Task to carry out ->
In the listing below, write out exactly each line from the first through the one containing "Пользовательским соглашением (599, 690)".

- - - - - - -

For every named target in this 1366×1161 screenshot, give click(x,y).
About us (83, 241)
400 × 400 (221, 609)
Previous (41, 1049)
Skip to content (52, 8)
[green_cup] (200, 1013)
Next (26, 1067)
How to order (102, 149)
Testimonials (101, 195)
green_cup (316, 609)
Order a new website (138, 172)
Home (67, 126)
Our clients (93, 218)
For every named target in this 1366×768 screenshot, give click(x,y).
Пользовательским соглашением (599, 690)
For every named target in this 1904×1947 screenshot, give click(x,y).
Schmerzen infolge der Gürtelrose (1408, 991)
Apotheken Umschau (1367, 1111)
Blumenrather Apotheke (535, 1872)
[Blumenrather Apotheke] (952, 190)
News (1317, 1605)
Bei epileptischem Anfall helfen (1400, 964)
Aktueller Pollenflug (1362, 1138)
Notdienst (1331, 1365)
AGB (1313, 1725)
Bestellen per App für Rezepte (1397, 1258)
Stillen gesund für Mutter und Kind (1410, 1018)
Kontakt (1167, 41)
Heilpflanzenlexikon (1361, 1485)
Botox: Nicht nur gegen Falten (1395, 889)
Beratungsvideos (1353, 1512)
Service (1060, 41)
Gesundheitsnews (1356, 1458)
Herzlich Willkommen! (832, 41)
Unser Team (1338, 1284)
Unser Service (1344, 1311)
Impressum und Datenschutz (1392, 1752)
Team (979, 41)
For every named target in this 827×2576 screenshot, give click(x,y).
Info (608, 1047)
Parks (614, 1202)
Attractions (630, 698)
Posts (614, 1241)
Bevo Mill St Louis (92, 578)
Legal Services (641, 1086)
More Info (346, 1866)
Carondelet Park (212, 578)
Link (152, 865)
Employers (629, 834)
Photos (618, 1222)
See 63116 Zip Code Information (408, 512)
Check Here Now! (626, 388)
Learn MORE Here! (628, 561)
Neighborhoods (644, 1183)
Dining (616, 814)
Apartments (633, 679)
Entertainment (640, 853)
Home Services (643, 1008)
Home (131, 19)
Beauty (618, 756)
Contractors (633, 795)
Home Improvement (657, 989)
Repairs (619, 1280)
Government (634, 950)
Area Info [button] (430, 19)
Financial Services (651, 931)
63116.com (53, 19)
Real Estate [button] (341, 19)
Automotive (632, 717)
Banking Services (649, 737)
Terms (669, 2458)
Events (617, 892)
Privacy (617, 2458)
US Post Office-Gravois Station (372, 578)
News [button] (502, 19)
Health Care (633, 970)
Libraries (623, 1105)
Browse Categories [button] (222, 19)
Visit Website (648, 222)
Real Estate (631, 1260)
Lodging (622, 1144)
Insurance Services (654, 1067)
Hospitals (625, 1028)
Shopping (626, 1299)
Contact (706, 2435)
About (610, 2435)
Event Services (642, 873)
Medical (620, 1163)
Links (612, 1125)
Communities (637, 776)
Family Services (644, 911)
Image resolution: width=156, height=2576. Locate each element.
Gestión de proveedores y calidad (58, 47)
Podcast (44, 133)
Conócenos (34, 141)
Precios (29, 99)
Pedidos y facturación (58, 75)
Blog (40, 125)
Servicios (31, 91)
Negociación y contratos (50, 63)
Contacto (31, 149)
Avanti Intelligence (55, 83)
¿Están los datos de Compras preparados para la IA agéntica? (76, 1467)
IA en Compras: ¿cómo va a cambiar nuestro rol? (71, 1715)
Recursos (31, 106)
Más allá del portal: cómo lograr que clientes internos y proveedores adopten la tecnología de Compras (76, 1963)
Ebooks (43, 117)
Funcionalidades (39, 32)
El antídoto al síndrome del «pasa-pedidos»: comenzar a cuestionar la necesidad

- - - - - - -

Your response ->
For every named target in this 1366×1161 screenshot, give click(x,y).
About us (83, 241)
400 × 400 (221, 609)
Previous (41, 1049)
Skip to content (52, 8)
[green_cup] (200, 1013)
Next (26, 1067)
How to order (102, 149)
Testimonials (101, 195)
green_cup (316, 609)
Order a new website (138, 172)
Home (67, 126)
Our clients (93, 218)
For every named target in this 1366×768 screenshot, give click(x,y).
Пользовательским соглашением (599, 690)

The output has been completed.